The RAMER Reviews: Charcoal Chat
Written by: Joel Aguilar, MD; Edited by: Timothy Khowong, MD, MSEd
Background:
Let’s chat about charcoal. What is charcoal? Charcoal is a lightweight black carbon residue usually made from heating wood mixed with peat, coal, coconut shell or petroleum. The charcoal then becomes “Activated,” by a process that involves heating the substance at extremely high temperatures in the presence of a gas and, or another catalyst causing the charcoal to become porous and exponentially increases its surface area. One gram of activated charcoal has a surface area of approximately 3000m2. Dr. David Juurlink, Canadian toxicologist and pharmacologist, simplifies it best when he states that an average American football field has a surface area of a little over 4400m2. The adsorptive surface of activated charcoal contains several carbon moieties that adsorb different chemicals with varying affinity. These impressive properties are why AOC is referred to as “ black gold,” but why does this small, fine, black powder matter to us in the Emergency Room?
For decades now, as physicians we have been taught that activated oral charcoal can be used in the management of the acutely poisoned patient. It is believed that direct contact of activated charcoal within the gastrointestinal tract decreases the extent of absorption of the poison, thereby reducing or preventing systemic toxicity. The indications for oral activated charcoal have often been stated with ambiguity in medical literature, reporting that there are certain poisons that it may help treat and that it must be administered within 1 hour post poisoning. It is often rare that we see these cases, especially within that narrow time frame. So how did we formulate the current recommendations for administering OAC? In fact, there are no universal guidelines on when and how much to OAC to give. Like many toxicological interventions, we are inhibited from concrete human based evidence due to the ethical dilemmas that come with studying poisons. Some of our current guidelines on activated oral charcoal come from a position paper formed by the American Academy of Clinical Toxicology and European Association of Poisons Centres and Clinical Toxicologists.
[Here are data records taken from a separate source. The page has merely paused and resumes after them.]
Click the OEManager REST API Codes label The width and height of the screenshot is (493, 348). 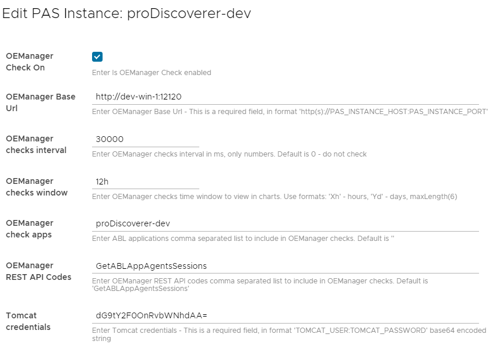click(37, 271)
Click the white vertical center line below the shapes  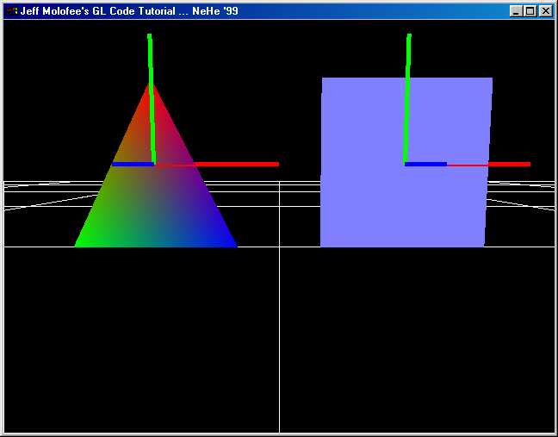click(x=279, y=345)
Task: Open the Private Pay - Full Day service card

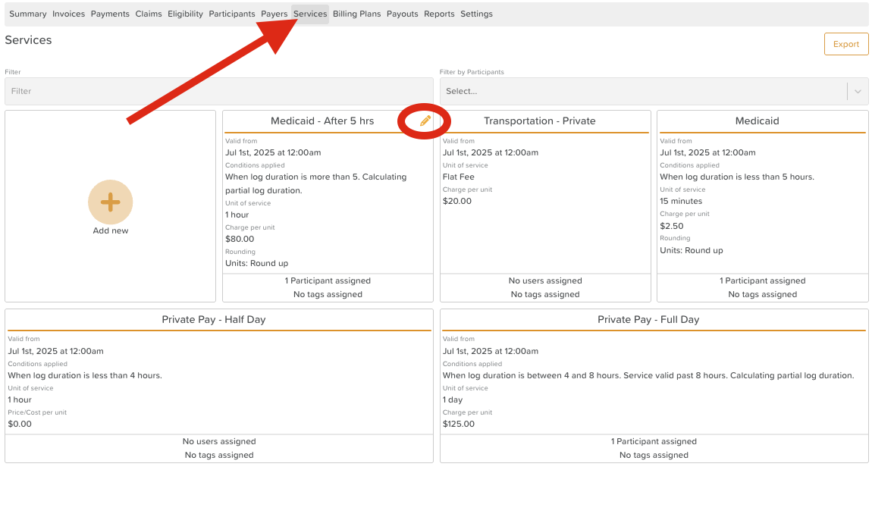Action: (648, 319)
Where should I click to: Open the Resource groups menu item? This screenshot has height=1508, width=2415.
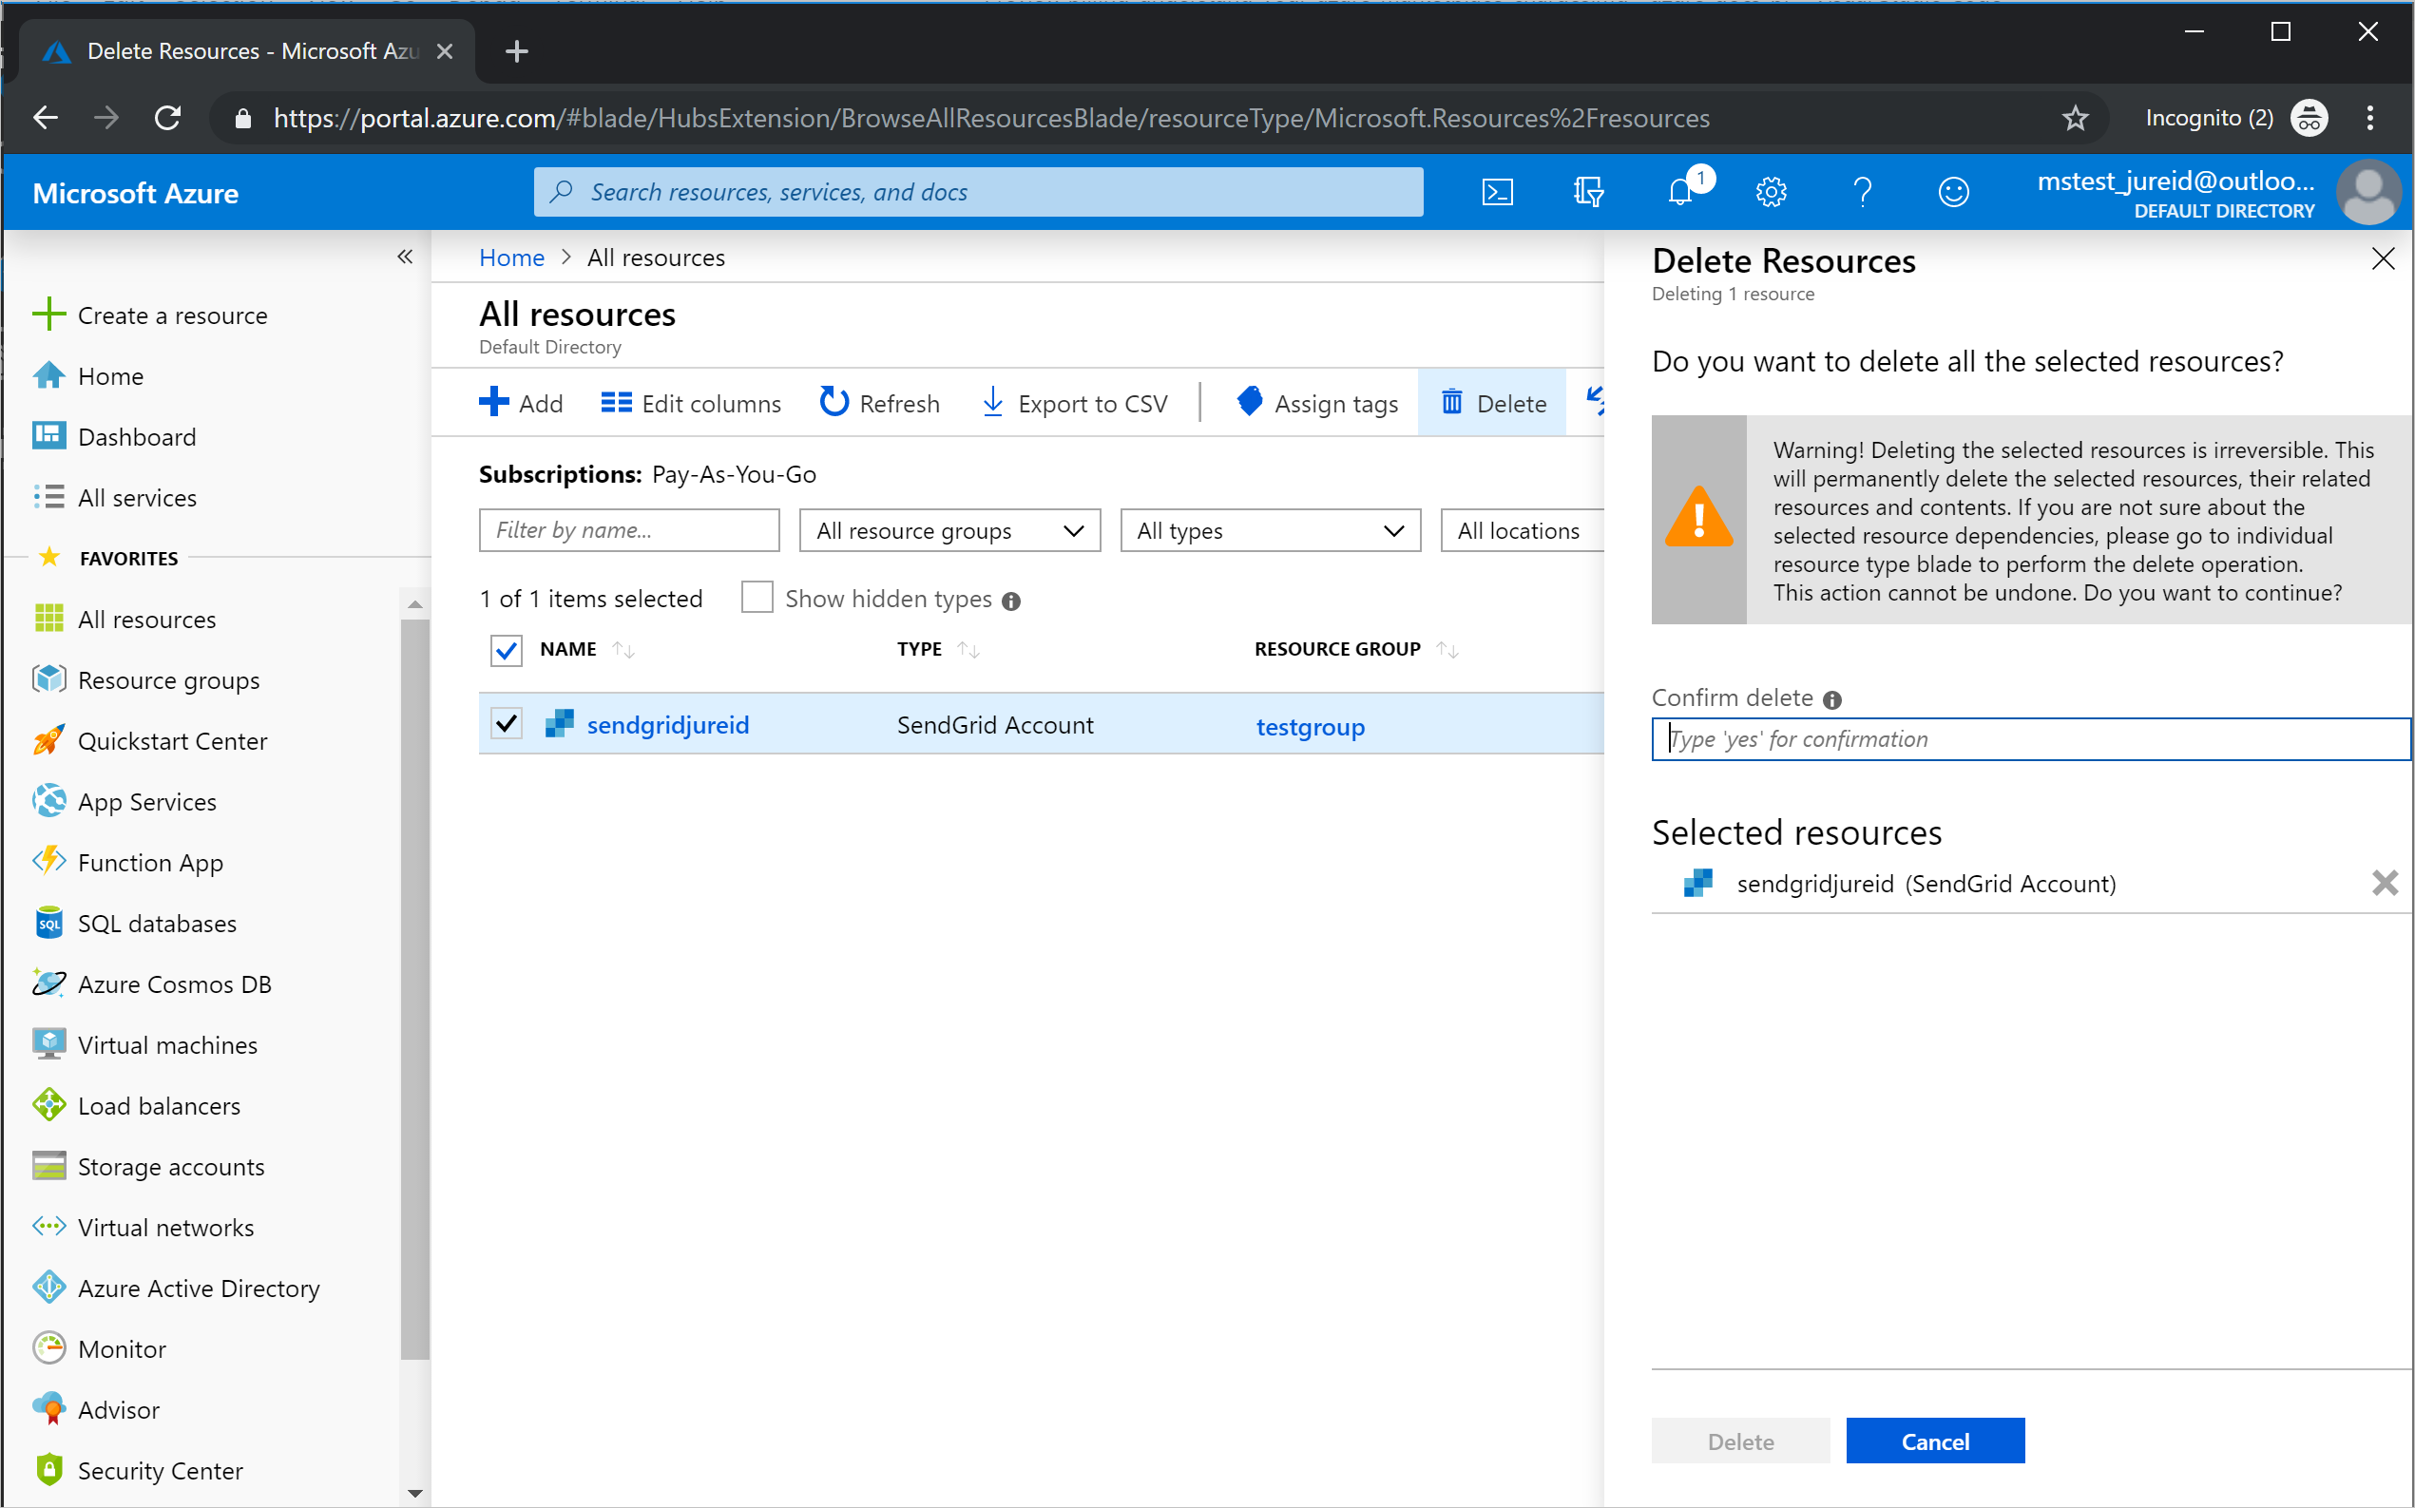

The paper cites several In vitro, animal and volunteer studies to state that there may be benefit of AOC in the severely poisoned patient but the amount of the optimal dosing is unknown. They go on to declare that there are currently no sufficient clinical studies to assess the benefit of this intervention.
The Study:
Although the evidence isn’t concrete I would like to direct your attention to a small interesting study that demonstrates the effect of AOC. In 1982, a group of physicians at The University of Iowa performed a randomized crossover trial to demonstrate the effect of oral activated charcoal on the kinetics of IV theophylline. Theophylline, a methylxanthine, that comes in is an oral and IV form, acting as competitive nonselective phosphodiesterase inhibitor and nonselective adenosine receptor antagonist in order to relax smooth muscles and decrease inflammation commonly seen in patients with acute asthma or COPD exacerbation. This medication came into use during the 1930s and then fell out of favor in the late 1900s due to its side effect profile and the birth of our staple in asthma treatment, Albuterol and Ipratropium. This medications was reported to cause insomnia, severe GI symptoms, cardiac dysrhythmias and seizures.
These physicians took 6 young, otherwise healthy, fasted male volunteers and administered a dose of 6 mg/kg IV theophylline with AOC at designated time intervals or water without AOC. Each volunteer underwent treatment on two separate occasions, separated by 5 days. They then measured the blood concentration of theophylline at multiple intervals throughout 24 hours. They found that the administration of repeated doses of AOC increased the total body clearance of theophylline. This study supports this idea of “Gut Dialysis.” At a certain point, our body reaches an equilibrium of metabolites of drugs or, in this case, toxins between the blood and the intestinal lumen. Gut dialysis describes this transfer of toxins from the blood to the intestines into the waste matter passing through our intestines and out of our systems. It is theorized that AOC works by binding specific poisons in the stomach. There are some poisons that may cause decreased gastric motility. In the severely poisoned patient, hypotension/hypoperfusion to the GI system may add to this delayed gastric emptying and further exposing the poison to the intralumen space to be diffused systemically. This would be an ideal situation for AOC in order to decrease the amount of poison being absorbed.
Conclusion:
With every intervention, there is always a concern for side effects. The biggest concern with AOC is the potential for aspiration. A patient’s mental status, ability to tolerate PO, and ability to tolerate multiple doses of this bitter tasting treatment must be taken into consideration before starting AOC. In the case that the patient cannot tolerate swallowing the AOC consider NGT tube placement or OGT to placement in your ventilated patient. Although the evidence isn’t strong and there are a handful of these small studies indicating some potential benefits, AOC is relatively safe treatment and under the right circumstances I would use this in my arsenal of treatments for the acutely poisoned patient. In summary…
Familiarize yourself with the current guidelines for AOC, where they come from and how strong they are.
Charcoal has some very interesting properties that make it an efficient treatment in decontamination
Consider your timeline of events, patients ability to cooperate with treatment, potential side effects, and type of poison before attempting AOC treatment.